MONTEVIDEO, Uruguay – President Bush asked Congress on Saturday for $3.2 billion to pay for 8,200 more U.S. troops needed in Afghanistan and Iraq on top of the 21,500-troop buildup he announced in January.
Bush wants Congress to fund 3,500 new U.S. troops to expand training of local police and army units in Afghanistan. The money also would pay for the estimated 3,500 existing U.S. troops he already announced would be staying longer in the region to counter an anticipated Taliban offensive in Afghanistan this spring.
In Iraq, most of the additional troops would help with the latest Baghdad security plan, which is getting under way in the capital. The money would pay for 2,400 combat support troops, 2,200 military police forces and 129 troops for reconstruction teams.

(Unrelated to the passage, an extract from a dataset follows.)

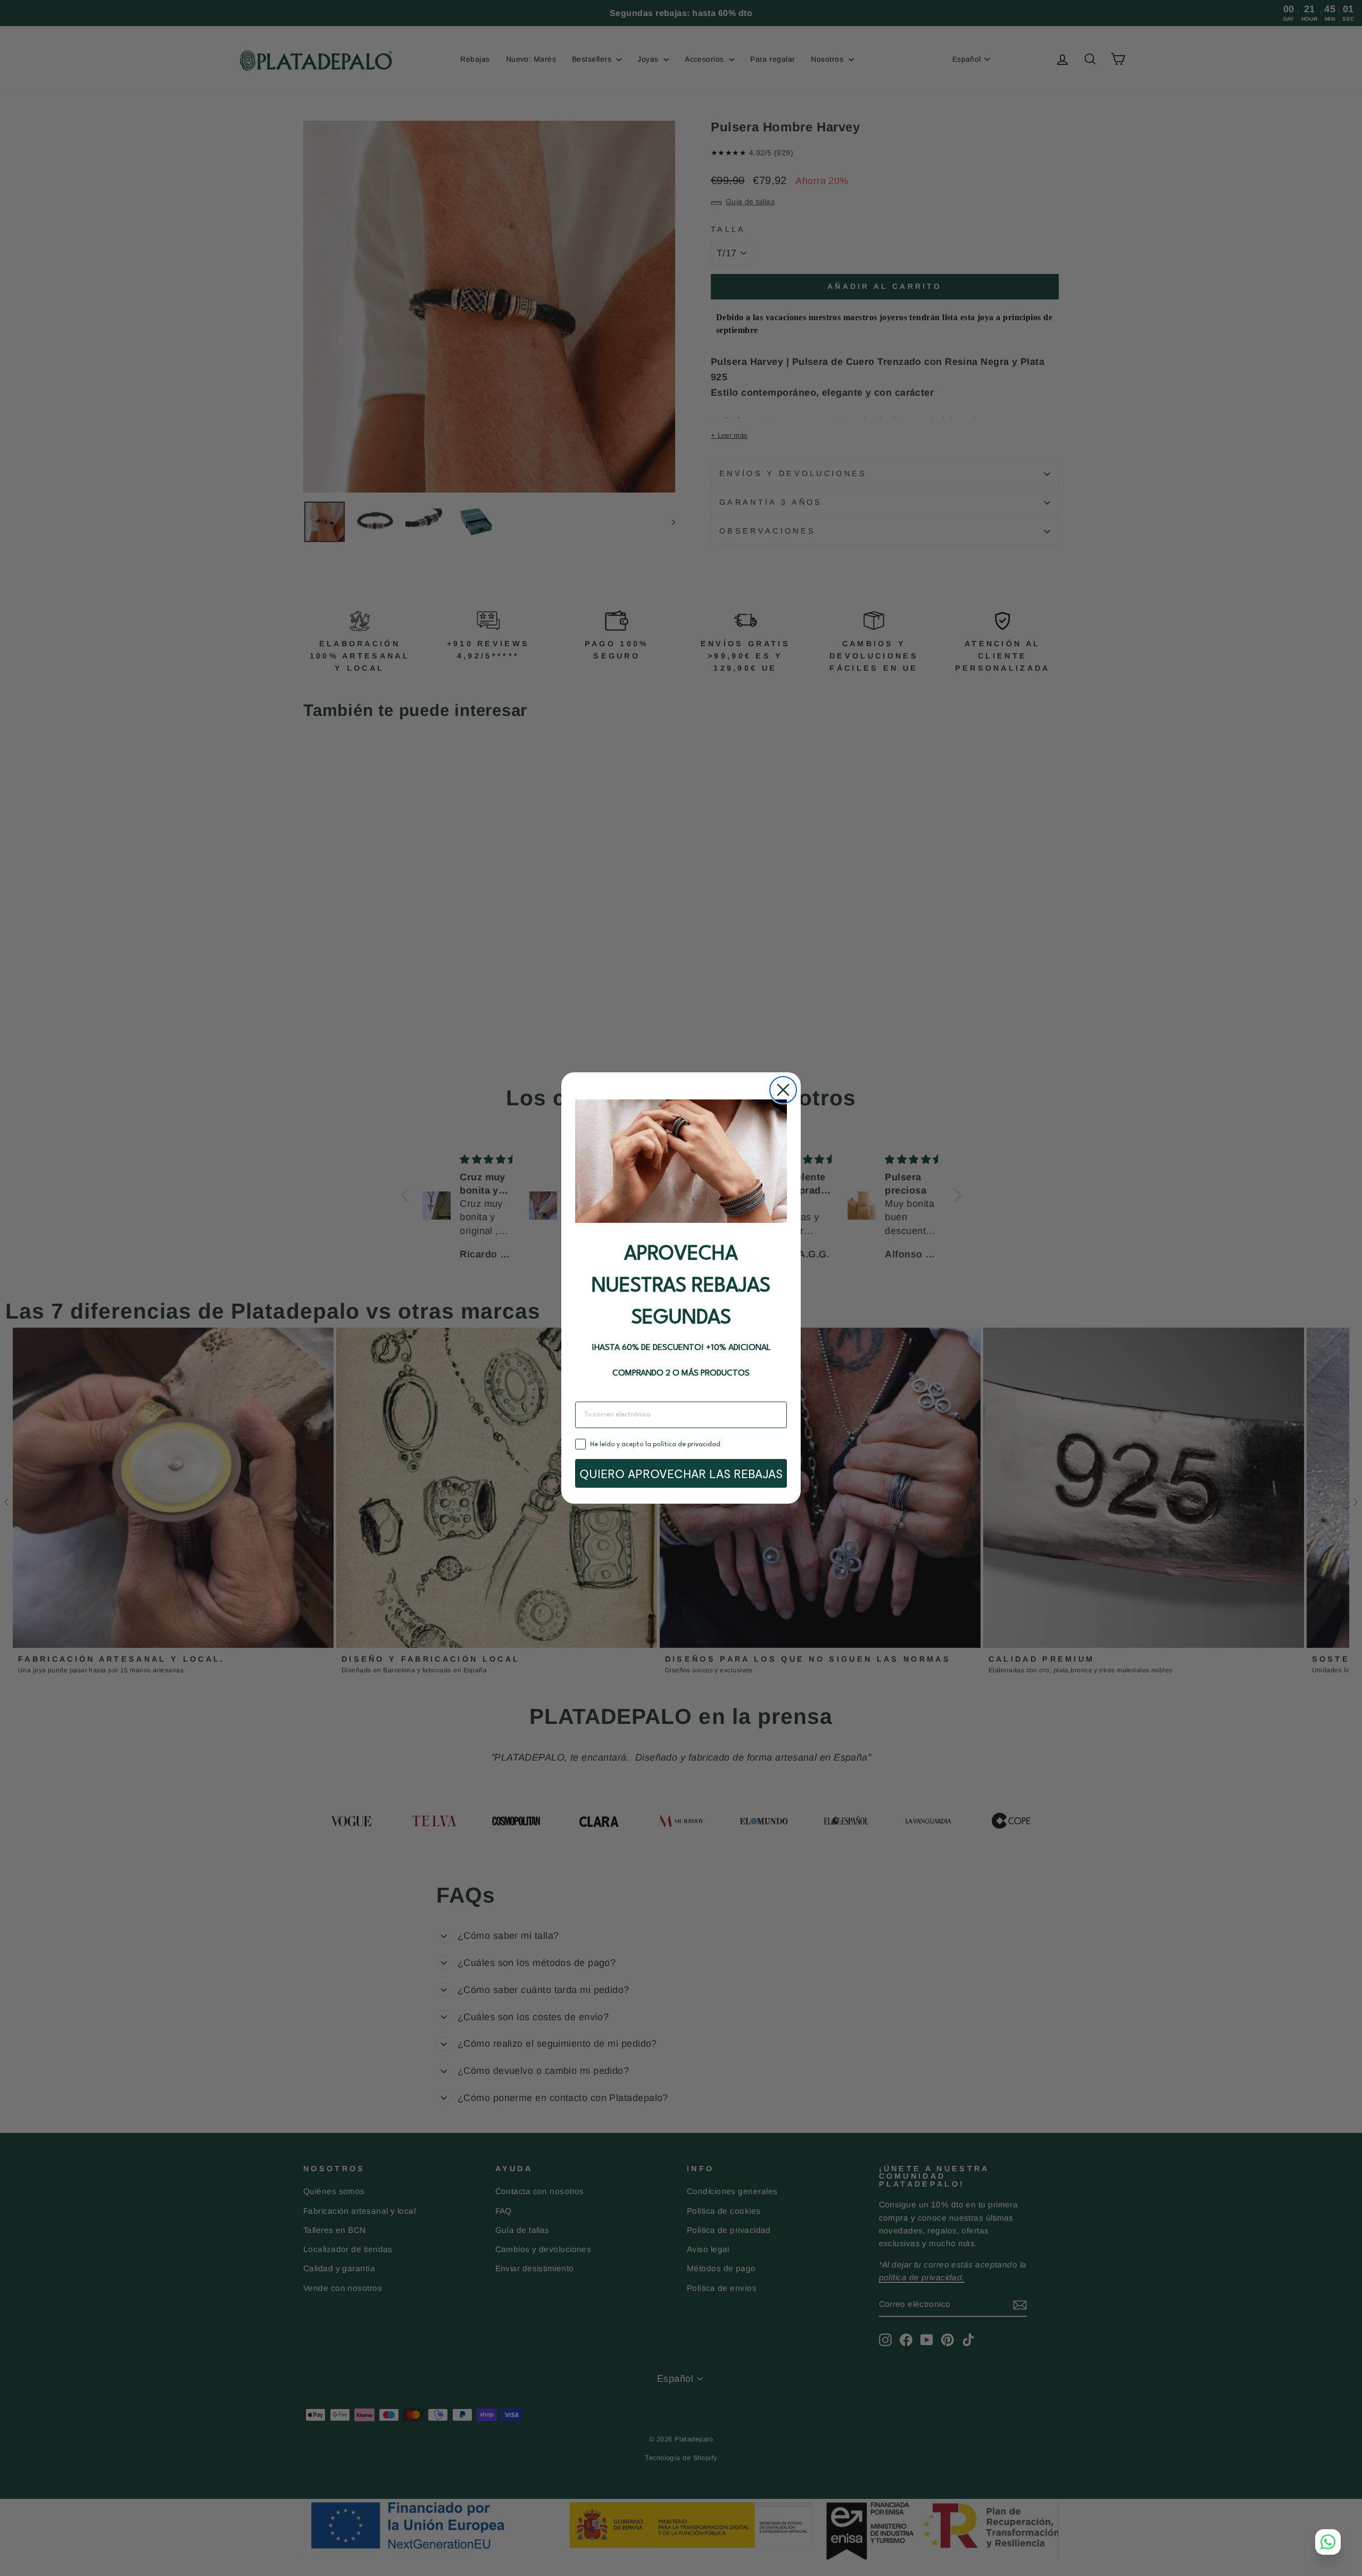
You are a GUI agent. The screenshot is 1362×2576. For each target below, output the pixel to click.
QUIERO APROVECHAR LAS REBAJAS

The budget revisions come as many lawmakers opposed to the buildup in Iraq are debating funding for the war. But in a letter to House Speaker Nancy Pelosi, Bush proposed canceling $3.2 billion in low-priority defense items to offset the extra money needed to support the additional troops.
Cutting the programs, he said, would eliminate the need to increase the overall $93.4 billion in additional defense money he's already requested to finance this year's war operations in Iraq and Afghanistan.
"This revised request would better align resources based on the assessment of military commanders to achieve the goal of establishing Iraq and Afghanistan as democratic and secure nations that are free of terrorism," Bush wrote in his letter to lawmakers.
Bush signed the letter on his flight Friday from Brazil to Uruguay, part of his five-nation tour of Latin America that continues on Sunday in Colombia. The White House released the letter Saturday in Montevideo, Uruguay.
Gen. David Petraeus, the top U.S. commander in Iraq, recently hinted of the need to bolster the U.S. troop presence in Iraq.
"Gen. Petraeus expects under the Baghdad security plan as well as other parts of Iraq, that the number of people going into detention will increase and so these military police forces will be for that," said Gordon Johndroe, a spokesman for the National Security Council.